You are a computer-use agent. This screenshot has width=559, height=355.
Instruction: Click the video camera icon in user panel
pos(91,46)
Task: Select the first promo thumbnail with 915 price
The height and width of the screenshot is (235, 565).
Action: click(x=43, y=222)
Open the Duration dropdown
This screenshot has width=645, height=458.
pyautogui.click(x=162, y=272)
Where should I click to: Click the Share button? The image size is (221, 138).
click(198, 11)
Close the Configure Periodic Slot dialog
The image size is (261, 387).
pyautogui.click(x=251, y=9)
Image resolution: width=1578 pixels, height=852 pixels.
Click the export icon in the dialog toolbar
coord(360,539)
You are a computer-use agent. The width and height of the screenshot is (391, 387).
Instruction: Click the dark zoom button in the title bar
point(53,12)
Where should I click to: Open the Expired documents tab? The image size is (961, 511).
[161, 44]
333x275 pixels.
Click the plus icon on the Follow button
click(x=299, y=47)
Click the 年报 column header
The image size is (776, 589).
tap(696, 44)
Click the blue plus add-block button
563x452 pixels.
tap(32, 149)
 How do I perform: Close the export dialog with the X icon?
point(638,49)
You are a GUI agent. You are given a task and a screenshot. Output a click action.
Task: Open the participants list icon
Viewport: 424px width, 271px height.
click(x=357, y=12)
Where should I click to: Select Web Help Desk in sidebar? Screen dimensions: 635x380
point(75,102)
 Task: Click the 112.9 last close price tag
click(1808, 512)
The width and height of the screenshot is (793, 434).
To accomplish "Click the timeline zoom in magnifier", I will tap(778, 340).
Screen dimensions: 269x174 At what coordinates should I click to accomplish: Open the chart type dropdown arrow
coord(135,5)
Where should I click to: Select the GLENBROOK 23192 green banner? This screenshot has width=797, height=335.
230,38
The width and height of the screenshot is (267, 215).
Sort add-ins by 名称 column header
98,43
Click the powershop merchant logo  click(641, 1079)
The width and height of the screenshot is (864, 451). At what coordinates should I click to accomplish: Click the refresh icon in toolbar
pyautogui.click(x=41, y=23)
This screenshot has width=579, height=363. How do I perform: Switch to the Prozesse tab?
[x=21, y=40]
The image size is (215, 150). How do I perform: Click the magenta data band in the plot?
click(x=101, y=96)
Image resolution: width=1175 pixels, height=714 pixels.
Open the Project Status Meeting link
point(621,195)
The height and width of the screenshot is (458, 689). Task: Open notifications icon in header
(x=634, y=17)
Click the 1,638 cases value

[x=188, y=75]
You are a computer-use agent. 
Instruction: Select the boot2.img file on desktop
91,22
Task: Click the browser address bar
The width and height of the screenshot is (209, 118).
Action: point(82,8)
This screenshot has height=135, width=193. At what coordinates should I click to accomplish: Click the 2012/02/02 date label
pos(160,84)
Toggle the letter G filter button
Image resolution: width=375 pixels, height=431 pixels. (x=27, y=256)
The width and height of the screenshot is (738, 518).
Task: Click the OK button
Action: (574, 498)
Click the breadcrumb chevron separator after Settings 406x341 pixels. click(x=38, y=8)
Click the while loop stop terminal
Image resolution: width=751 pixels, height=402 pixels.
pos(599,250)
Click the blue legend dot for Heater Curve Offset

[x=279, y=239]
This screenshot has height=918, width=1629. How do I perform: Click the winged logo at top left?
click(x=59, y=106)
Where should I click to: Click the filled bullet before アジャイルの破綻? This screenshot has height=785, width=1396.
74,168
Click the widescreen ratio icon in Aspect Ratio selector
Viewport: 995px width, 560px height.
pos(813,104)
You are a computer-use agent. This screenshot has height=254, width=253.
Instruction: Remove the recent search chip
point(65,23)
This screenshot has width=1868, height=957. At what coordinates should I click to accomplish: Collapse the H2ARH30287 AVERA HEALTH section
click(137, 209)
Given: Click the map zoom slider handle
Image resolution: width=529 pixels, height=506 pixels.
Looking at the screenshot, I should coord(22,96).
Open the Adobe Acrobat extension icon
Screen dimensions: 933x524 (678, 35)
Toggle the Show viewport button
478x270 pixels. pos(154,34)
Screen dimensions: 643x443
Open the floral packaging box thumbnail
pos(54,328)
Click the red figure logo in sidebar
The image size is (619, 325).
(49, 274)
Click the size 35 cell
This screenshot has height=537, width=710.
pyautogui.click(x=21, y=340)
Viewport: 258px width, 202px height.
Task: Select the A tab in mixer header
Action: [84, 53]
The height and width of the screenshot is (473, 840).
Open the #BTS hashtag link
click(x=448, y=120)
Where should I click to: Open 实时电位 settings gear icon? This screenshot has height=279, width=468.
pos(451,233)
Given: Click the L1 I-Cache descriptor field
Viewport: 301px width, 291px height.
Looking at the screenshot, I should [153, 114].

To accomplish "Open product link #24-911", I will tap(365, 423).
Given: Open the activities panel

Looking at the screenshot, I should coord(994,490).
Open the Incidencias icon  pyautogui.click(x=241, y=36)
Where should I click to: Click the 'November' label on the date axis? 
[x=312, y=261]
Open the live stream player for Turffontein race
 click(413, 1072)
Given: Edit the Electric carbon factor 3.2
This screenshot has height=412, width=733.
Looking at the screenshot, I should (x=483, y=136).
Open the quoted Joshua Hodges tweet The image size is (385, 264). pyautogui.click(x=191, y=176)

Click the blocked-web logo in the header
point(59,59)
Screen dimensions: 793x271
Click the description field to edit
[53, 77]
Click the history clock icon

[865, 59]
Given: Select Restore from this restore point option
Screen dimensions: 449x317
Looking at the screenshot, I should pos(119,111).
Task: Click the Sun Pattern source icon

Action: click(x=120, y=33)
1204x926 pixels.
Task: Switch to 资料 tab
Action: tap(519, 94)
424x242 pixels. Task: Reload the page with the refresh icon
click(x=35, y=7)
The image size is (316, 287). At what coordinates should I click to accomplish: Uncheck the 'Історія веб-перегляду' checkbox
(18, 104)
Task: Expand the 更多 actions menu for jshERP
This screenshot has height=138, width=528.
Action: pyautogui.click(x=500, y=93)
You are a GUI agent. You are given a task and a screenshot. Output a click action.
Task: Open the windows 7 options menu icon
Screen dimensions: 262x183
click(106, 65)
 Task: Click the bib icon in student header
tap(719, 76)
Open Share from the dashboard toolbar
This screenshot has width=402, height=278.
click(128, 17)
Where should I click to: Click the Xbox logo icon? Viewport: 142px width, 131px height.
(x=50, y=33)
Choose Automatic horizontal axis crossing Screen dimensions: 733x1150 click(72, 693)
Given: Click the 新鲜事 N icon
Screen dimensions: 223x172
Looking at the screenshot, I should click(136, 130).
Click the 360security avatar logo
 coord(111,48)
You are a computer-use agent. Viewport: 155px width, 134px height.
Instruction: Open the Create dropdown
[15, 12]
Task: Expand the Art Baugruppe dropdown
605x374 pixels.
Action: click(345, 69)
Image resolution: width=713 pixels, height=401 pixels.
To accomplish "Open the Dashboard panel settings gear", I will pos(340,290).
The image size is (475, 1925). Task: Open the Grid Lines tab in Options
---------------
Work request - Please return every line of the records that contains the word "computer".

Answer to the exercise -
You are a computer-use agent. This screenshot has width=559, height=355.
You are a computer-use agent. The width and height of the screenshot is (391, 387).
You are a computer-use agent. 
You are a computer-use agent. This screenshot has height=254, width=253.
You are a computer-use agent. Viewport: 155px width, 134px height.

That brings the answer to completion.